==== Estratto del documento

Non è che non si trovano, non è che risultano fuori catalogo, non disponibili, etc.: manca proprio la voce che li riguarda, e che fino a qualche mese fa c’era.

 

Come riportato da Renovatio 21 ciò è vero per vari siti Amazon di molteplici nazioni europee che abbiamo testato, compreso il sito italiano.

 

«Quindi, se andate su Amazon per leggere libri scritti da un uomo che ora è sui giornali, e le cui idee sono direttamente connesse ad eventi presenti, cercate un tizio che si chiama Aleksandr Dugin» dice Tucker. «Dugin è uno dei più famosi scrittori russi ed è un filosofo politico che non lavorare per il governo, non lavora per Vladimir Putin, è solo un filosofo».

========
==== Dati forniti

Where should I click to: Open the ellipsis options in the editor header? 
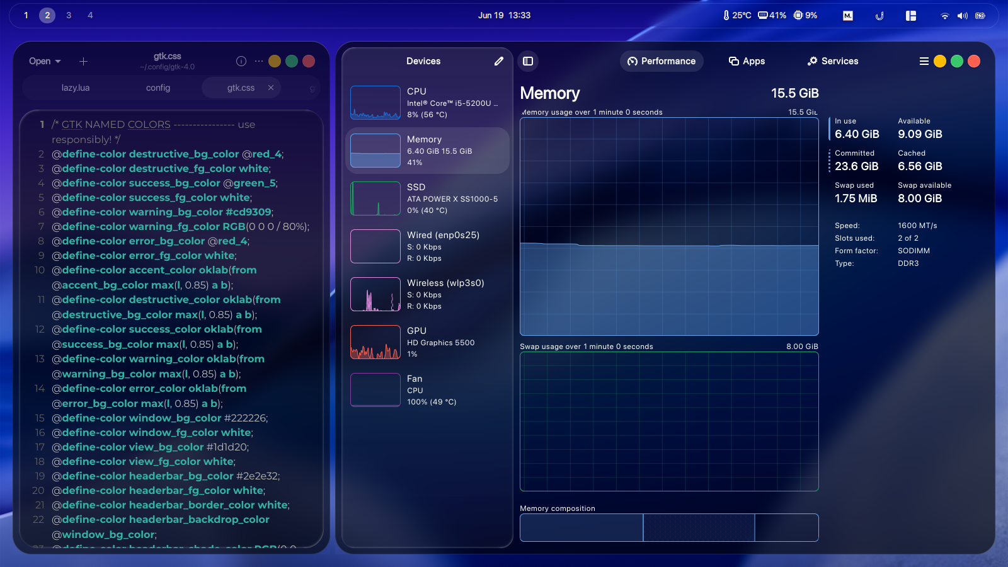[x=258, y=61]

========

• **Compito da svolgere**:
Secondo l'estratto, quali siti Amazon sono stati testati? I dati sono materiale a sé, indipendente dall'estratto.

• **Soluzione del problema**:
Vari siti Amazon di molteplici nazioni europee, compreso quello italiano.